NEW ANGKORLAND HOTEL, SIEM REAP

hotel reviews

Will stay here again? Haha! Please, no.

To be fair, this hotel is near Pub Street, but I had a lot of issues. The hotel is old and I feel like dusts are everywhere. The oldness of the hotel is like more of ‘woods and red carpets’ type. Elevators and hallways are a little creepy, but the rooms were surprisingly okay. They have a big pool but the water is dirty and mossy. Breakfast was served outdoor by the pool, but it doesn’t even look good, I did not trust its cleanliness, and they lack so many utensils and necessities.

They have a mini-outdoor gym but the equipment are just dumped in one side and accumulating rust. Oh, there was a power interruption exclusively in that hotel only for two nights and it scared the heck out of us! I feel like the place used to be very elegant (like Manila Hotel-type) but it just lost its former glory. Our shower’s ceiling also has a huge hole and we had to cover it in a plastic just to make sure nothing bad will happen.

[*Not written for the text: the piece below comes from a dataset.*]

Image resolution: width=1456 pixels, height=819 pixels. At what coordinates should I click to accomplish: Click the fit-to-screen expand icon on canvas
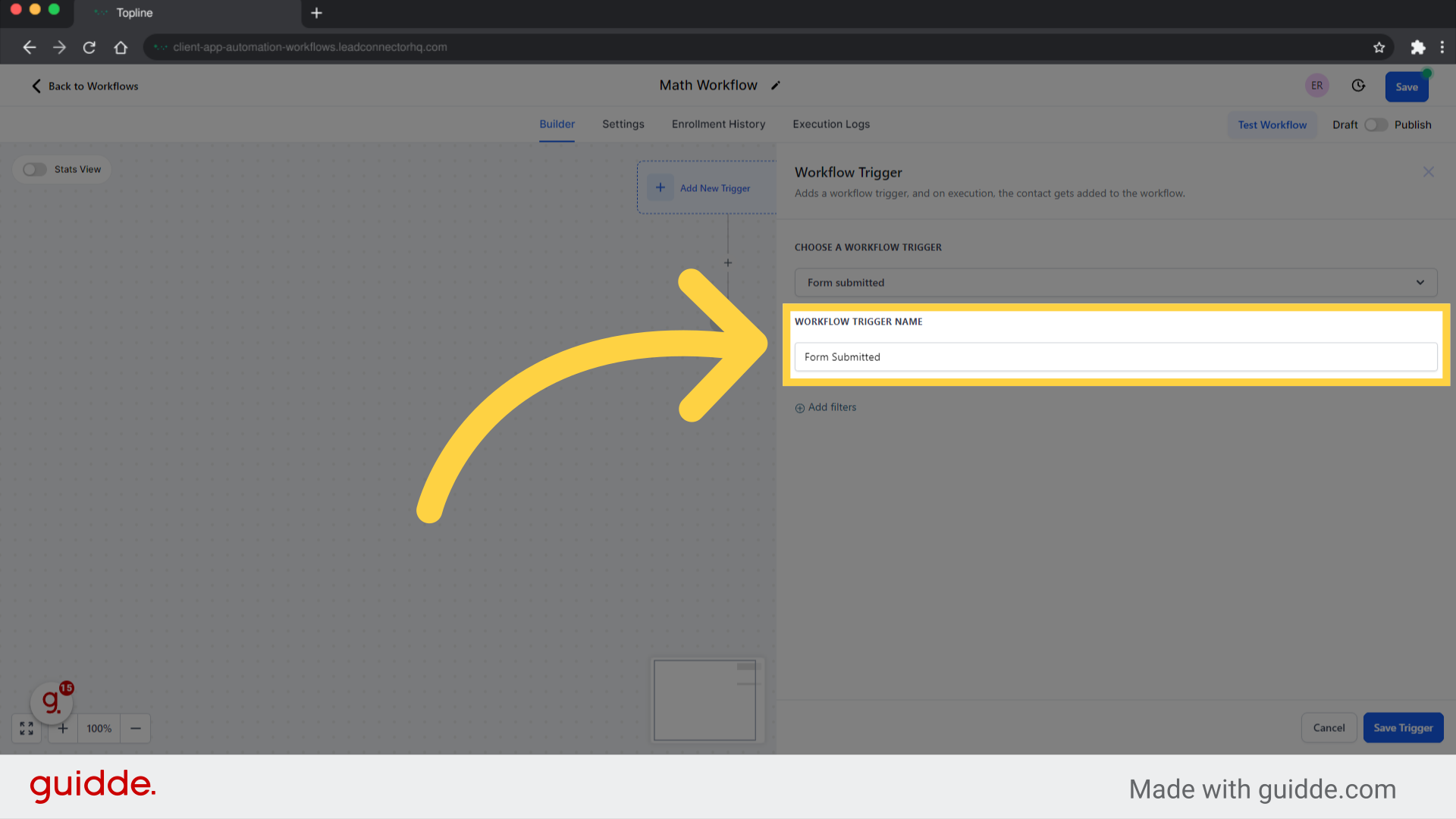pyautogui.click(x=26, y=728)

Don’t trust the photos of this hotel you see in Agoda.

Where's Sherlyn Travel and Food Blog Hong Kong

AH SHAN HOSTEL, HONG KONG

hotel reviews
Image from agoda.com

Will stay here again? Sure.

This place is located right at the heart of Mong Kok area and very close to the Mong Kok MTR station. There are so many establishments and big malls around and it is a busy area. The rooms resemble a typical Hong Kong tiny apartment, but it was clean and the view outside was great. They provide hot and cold water in a dispenser outside the room. The price is good for a private room in a hostel.